Ok, my instincts have been that people should worry a bit less about the misinformation being spread around and focus a little more on the genuine fears and concerns that are being expressed by the protestors at the town hall meetings: over questions of cost, public versus private, and so on. I have had comments on this site from eminently sensible people with reasonable objections to the bills. They and others like them deserve to be heard.
But it's just getting harder and harder to keep on the middle ground when the radical right in America is so determined to circulate nonsense about what's being proposed and, perhaps more importantly, the moderate right has done so little to object to this kind of behaviour ...

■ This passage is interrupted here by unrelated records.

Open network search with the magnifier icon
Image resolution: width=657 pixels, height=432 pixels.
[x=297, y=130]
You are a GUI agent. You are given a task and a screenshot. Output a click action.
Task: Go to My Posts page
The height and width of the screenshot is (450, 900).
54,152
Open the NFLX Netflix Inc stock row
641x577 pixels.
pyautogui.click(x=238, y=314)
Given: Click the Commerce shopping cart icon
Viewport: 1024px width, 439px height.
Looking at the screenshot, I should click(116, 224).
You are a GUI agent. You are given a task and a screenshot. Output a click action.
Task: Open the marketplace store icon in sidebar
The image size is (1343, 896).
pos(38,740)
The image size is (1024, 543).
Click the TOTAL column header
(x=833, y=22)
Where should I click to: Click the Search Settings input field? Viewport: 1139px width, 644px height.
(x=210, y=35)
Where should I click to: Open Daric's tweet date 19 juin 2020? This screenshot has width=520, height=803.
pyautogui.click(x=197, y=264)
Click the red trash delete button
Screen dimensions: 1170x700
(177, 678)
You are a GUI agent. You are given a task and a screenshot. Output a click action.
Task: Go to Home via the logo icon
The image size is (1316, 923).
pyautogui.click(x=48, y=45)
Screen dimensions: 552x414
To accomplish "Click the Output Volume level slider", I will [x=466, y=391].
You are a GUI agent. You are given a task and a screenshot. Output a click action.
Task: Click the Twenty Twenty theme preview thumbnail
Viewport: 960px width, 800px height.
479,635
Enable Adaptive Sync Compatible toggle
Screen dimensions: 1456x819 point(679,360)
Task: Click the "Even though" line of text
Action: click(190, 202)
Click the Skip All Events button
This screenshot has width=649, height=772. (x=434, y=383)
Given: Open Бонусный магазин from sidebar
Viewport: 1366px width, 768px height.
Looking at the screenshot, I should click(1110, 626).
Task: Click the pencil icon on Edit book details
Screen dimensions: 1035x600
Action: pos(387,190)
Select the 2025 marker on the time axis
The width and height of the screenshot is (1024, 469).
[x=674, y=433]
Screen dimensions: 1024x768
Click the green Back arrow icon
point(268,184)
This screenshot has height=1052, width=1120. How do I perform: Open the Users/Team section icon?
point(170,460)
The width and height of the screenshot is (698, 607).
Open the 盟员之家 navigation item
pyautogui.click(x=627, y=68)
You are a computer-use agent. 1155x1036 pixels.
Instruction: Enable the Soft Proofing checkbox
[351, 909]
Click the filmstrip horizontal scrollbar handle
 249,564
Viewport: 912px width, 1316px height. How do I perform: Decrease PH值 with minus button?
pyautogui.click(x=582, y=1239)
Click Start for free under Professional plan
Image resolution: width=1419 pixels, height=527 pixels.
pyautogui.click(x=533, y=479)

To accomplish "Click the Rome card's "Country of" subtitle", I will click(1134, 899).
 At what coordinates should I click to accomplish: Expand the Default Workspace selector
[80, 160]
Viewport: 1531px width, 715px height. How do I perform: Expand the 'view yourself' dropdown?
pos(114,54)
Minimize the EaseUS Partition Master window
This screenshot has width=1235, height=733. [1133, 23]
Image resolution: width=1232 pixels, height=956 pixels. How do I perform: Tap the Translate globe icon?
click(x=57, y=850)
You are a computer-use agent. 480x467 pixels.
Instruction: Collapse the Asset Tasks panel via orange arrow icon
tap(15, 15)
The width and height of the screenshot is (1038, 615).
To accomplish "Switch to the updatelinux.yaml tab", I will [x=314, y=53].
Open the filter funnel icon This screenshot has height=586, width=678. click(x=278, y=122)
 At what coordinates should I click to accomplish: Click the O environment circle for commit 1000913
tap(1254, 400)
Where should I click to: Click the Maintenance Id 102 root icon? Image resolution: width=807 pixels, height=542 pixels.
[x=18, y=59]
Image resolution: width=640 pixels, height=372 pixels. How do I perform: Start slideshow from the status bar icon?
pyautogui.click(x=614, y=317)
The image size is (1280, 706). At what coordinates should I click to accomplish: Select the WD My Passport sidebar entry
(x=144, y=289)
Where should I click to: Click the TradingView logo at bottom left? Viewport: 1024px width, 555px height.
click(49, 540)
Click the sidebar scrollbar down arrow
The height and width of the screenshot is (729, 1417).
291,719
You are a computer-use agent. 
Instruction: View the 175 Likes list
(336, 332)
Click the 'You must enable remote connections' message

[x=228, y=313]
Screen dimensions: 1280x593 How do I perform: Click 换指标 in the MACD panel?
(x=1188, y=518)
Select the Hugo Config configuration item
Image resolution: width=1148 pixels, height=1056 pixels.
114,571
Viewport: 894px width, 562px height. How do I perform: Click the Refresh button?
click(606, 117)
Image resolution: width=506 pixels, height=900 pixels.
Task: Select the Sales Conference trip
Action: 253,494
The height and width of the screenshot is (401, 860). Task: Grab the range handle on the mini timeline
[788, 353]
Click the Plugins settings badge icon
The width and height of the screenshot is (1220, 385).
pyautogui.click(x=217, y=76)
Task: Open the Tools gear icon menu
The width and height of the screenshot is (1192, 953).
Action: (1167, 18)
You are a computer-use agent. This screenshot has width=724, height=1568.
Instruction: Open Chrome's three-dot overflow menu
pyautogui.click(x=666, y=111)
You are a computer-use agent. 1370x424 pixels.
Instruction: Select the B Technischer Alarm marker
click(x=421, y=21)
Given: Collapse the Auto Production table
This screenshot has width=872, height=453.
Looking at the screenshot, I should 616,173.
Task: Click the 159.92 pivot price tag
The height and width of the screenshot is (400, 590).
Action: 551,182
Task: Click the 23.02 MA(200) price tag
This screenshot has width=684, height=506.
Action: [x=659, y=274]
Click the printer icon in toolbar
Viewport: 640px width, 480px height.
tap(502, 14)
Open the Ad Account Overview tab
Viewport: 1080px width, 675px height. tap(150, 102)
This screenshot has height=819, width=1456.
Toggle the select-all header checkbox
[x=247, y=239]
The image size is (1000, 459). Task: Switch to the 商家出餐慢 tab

Exhibit A: Sarah Palin, Newt Gingrich and others create a national news story about the idea of "death panels" where American seniors will go to be euthanized by evil government bureaucrats. This untruth contributes substantially to growing opposition to the reform bill. As a result, congressmen abandon a perfectly reasonable part of the health care plan to do with optional end of life counselling and tacitly give credit to the original idea that there was a death panel in the proposals.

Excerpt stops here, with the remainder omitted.